The notion that the older man must inevitably fall prey to a condition analogous to the female menopause has been bandied about for decades. The terms "male climacteric" and "male menopause" have found favor as the man's counterpart to a woman's menopause. Male climacteric has been vigorously championed, as if some cosmic-fairness doctrine demanded that both men and women experience equalopportunity afflictions of aging. Others have been just as ardent in insisting that there is no evidence for the existence of either a male climacteric or a male menopause. What is the truth?
Menopause and climacteric are words of Greco-Roman origin. The words mens (Greek) or mensis (Latin), meaning "month," serve as the root used to designate different stages in a woman's first menstrual period (menarche).
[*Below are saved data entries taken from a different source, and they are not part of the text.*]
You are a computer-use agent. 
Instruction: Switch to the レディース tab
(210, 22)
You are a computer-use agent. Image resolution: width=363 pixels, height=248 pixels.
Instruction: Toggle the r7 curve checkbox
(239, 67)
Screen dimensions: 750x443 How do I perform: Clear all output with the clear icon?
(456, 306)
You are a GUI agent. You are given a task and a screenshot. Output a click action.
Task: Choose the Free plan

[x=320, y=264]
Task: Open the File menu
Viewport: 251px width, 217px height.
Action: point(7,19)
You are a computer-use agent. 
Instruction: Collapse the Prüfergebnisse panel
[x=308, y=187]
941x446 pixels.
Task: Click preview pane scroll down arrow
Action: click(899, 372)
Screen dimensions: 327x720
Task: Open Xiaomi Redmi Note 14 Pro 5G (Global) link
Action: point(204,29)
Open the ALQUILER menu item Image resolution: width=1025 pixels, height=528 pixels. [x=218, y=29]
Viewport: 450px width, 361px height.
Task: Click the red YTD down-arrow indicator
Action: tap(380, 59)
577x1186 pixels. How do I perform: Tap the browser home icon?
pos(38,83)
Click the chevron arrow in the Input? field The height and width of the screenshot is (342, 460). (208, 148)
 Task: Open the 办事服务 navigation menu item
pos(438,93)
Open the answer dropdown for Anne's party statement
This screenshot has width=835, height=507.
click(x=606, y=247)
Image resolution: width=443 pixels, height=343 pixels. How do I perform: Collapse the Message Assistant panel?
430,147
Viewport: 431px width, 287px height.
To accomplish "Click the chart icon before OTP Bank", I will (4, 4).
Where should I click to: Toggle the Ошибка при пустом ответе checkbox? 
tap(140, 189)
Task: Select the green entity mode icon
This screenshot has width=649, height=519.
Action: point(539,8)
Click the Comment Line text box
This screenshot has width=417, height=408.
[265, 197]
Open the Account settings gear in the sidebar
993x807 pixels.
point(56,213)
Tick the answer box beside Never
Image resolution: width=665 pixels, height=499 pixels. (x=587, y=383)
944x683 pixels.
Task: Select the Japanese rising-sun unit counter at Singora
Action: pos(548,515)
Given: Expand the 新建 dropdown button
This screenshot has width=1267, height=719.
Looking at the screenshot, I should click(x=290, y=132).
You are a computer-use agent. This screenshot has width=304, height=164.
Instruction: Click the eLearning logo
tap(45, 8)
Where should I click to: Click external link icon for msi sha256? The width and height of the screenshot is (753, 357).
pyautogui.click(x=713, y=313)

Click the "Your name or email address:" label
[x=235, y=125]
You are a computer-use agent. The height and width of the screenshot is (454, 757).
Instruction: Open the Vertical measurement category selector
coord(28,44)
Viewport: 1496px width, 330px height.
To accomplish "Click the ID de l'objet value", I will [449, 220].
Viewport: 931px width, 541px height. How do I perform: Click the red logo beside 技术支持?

The same root mens serves to characterize either a continuation (menstruation) or cessation (menopause) of monthly cycles of vaginal bleeding.
The word "climacteric" has an equally intriguing linguistic history, dating back to the sixth-century Greek philosopher Pythagoras. He considered the first climacteric, or critical life stage, of a man's life to be at age seven; with additional climacterics or pivotal events occurring at ages twenty-one, forty-nine, fifty-six, and eighty-one.
Today, "climacteric" is used to designate physical changes at different ages in either sex, or in the female as a synonym for menopause. Physicians groping for a succinct phrase to describe the impact of aging on older men initially found the term "male menopause" unwieldy and biologically silly. Therefore, they resurrected the gender-neutral term "climacteric."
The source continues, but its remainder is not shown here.